Nandi and Other Kalenjin Peoples - Sociopolitical Organization

Social Organization. Rotating age sets formerly existed among all Kalenjin, with the same or nearly the same names in all groups. There were eight sets among the Tugen, Marakwet, and Sabaot and seven among the Keiyo, Nandi, and Kipsigis (with some evidence that there may have been eight formerly). The Marakwet, Tugen, and Sabaot have formalized age sets for women, and other Kalenjin probably once had them. Members of younger age sets defer to members of older age sets. Men initiated together have a very high level of solidarity: they spend much time together, form work teams, try to live in the same neighborhood and marry sisters (wife's sister's husband is an important reciprocal kin type), and may not marry each other's daughters. Aside from territorial units and clans, there were no other formai associations.

Political Organization. Most political action took place in the kokwet, or council of the locality (today, sublocation council). Theoretically, any married man could be an active participant; in fact, a small group of influential elders formed the core. Women could observe—but not speak unless invited. Local councils sent representatives to occasional meetings of pororiet councils. Such councils continue to be important under the leadership of a government-appointed sublocation chief.

Traditionally, there were no central authorities, although the Nandi and Kipsigis came close to having chiefs in the head orkoiyot. All the Kalenjin had men called orkoiyot, believed to have power to control weather and foretell events. The nineteenth-century Nandi and Kipsigis came to rely on one central authority to coordinate warfare (through representatives on pororiet councils) and predict the success of raids. The orkoiyot was rewarded with a share of the booty of successful raids, and his family became wealthy and powerful. For its short existence, this office was passed from father to son.

Social Control. Internal conflicts and norm violations are brought before neighborhood elders' courts. In modern Kenya, serious offenses are automatically matters for the police and government courts; other disputes can become police matters if someone files charges, but the elders' court is still the main arena for litigation. Offending parties would normally comply with fines imposed by elders; elders could also order punishments (e.g., beating) to be administered by offenders' age sets. People convicted of witchcraft were ordered to be put to death by their own kin. Traditionally, local groups of women could sanction men deemed guilty of "crimes against women."

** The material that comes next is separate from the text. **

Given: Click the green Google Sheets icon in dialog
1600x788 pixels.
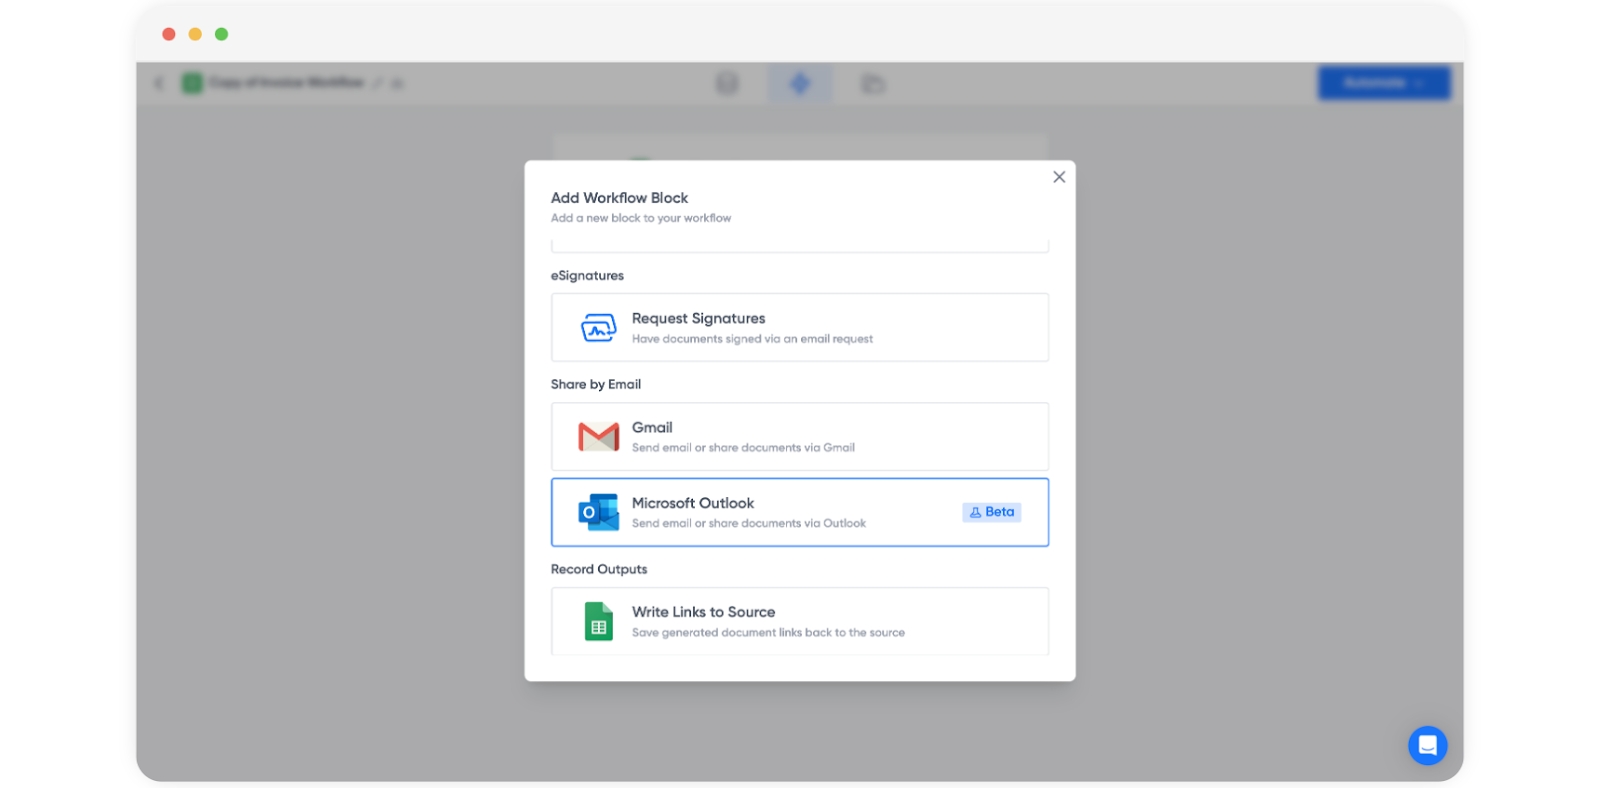Looking at the screenshot, I should 598,621.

Conflict. Cattle raiding was extremely important in the social life of the pastoral Kalenjin. The warrior age grade (youngest initiated age set) was responsible for defending cattle, and acquiring their own fortunes in captured cattle. War was not specifically for territory, but the Nandi and the Kipsigis did expand territorially at the expense of the Maasai. Whereas the Nandi and the Kipsigis did not raid each other, they did at times raid other Kalenjin.